Aim of the exercise
Which lines of the material contain the word "width"? Show each one.

Records shown
########

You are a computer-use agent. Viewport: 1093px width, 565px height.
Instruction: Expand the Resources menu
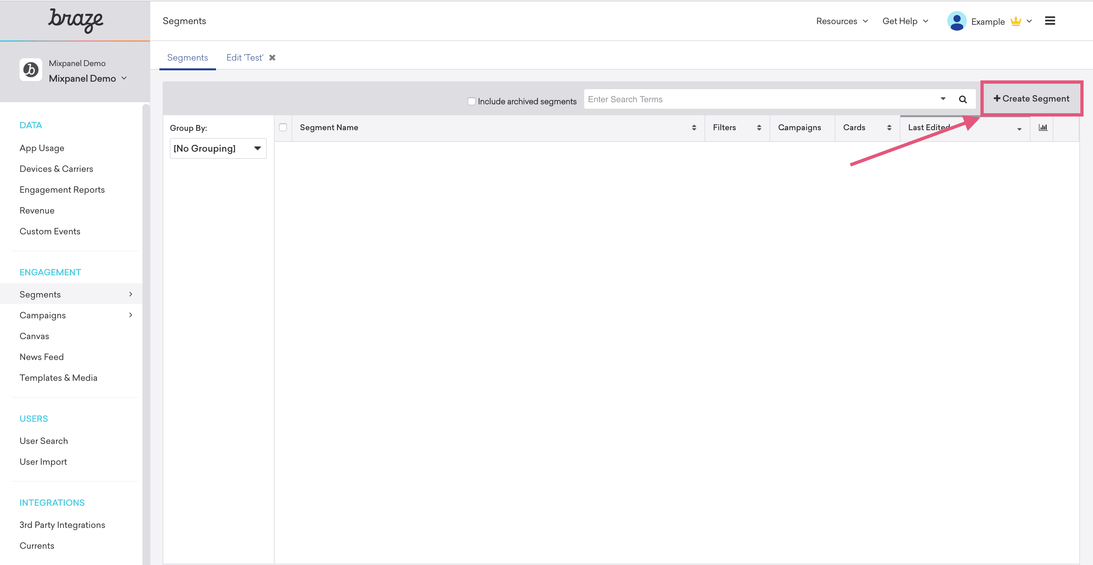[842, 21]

########

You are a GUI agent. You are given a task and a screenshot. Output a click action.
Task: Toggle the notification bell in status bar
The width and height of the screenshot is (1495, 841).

########

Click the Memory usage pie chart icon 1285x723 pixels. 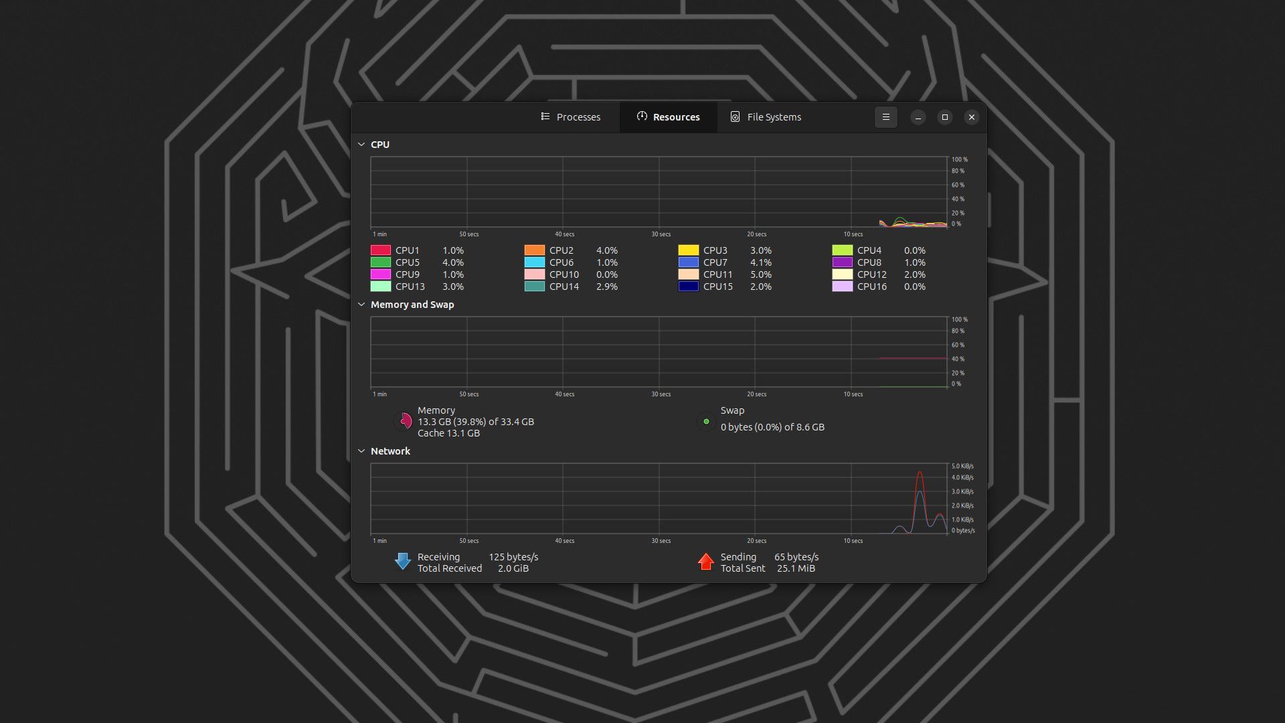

########

Result
You are a computer-use agent. Viewport: 1093px width, 565px height.
The width and height of the screenshot is (1495, 841).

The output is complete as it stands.